Treize Parlements (+ Trévoux) (P), dix Chambres des Comptes (CC), quatre Cours des Aides[6] (CA - celles qui n’avaient pas été réunies aux précédentes) et huit Conseils Supérieurs (CS) avaient reçu la redoutable mission de « vérifier » les Lettres royales, c’est-à-dire de s’assurer que les éléments y contenus étaient véridiques (même si, à partir de Louis XIV, les Intendants procédaient à une étude préalable à la rédaction des Lettres), et qu’elles ne contrevenaient pas aux us et coutumes du Royaume ou de la Province. La Cour compétente était celle du lieu, mais il est arrivé qu’un magistrat de haut rang fasse enregistrer son titre dans sa propre Cour, quoique le fief dépendît d’une autre juridiction ; d’autres cas s’expliquent mal (ainsi Rumont, en Ile-de-France, est enregistré au Pmt de Rouen ?). En principe, les Parlements avaient le pas sur les Chambres des Comptes de la province et procédaient en premier, sauf en Normandie, où c’était l’inverse ; une erreur d’adresse nécessitait des Lettres de "relief d'adresse", ce qui retardait d'autant la procédure.

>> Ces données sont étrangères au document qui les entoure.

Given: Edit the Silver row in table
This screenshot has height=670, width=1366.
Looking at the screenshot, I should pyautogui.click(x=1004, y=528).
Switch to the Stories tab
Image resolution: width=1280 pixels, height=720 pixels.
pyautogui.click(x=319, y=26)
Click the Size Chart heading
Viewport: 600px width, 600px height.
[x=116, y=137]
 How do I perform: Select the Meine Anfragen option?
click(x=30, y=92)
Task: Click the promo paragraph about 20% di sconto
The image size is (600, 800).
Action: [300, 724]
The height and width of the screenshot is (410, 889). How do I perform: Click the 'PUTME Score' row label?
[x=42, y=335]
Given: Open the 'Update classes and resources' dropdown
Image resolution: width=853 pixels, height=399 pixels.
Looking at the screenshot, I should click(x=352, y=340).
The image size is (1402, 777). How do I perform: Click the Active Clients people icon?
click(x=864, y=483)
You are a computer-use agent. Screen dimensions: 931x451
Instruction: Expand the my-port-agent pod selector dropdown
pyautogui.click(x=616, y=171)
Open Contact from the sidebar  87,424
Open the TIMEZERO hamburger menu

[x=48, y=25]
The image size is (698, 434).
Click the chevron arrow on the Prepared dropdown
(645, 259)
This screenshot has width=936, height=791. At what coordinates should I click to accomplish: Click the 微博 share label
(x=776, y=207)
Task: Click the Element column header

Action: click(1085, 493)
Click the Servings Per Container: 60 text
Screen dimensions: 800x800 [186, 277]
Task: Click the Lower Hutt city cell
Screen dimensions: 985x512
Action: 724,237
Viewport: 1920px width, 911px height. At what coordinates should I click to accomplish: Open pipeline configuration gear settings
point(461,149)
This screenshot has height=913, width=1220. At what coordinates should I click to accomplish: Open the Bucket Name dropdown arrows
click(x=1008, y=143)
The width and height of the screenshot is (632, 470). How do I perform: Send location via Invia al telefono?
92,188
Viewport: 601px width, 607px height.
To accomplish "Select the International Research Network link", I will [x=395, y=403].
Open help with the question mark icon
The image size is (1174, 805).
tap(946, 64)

P : Paris, Toulouse (1420), Grenoble (1453), Bordeaux (1462), Dijon (1477), Rouen (1499), Aix (1501), Rennes (1554), Pau (1620), Metz (1633), Douai (1668), Besançon (1674), Nancy (1775), et Trévoux (1523-1771).

CC : Aix, Bar-le-Duc, Dijon, Grenoble, Montpellier, Nancy, Nantes, Nevers, Paris, Rouen.

CA : Bordeaux, Clermont-Ferrand, Montauban, Paris.

CS : Alsace (Colmar), Roussillon (Perpignan), Artois (Arras), Canada (Québec), Corse (Bastia ?), Guadeloupe (Basse-Terre), Martinique (Saint-Pierre ?), Ile Bourbon (Saint-Denis ?).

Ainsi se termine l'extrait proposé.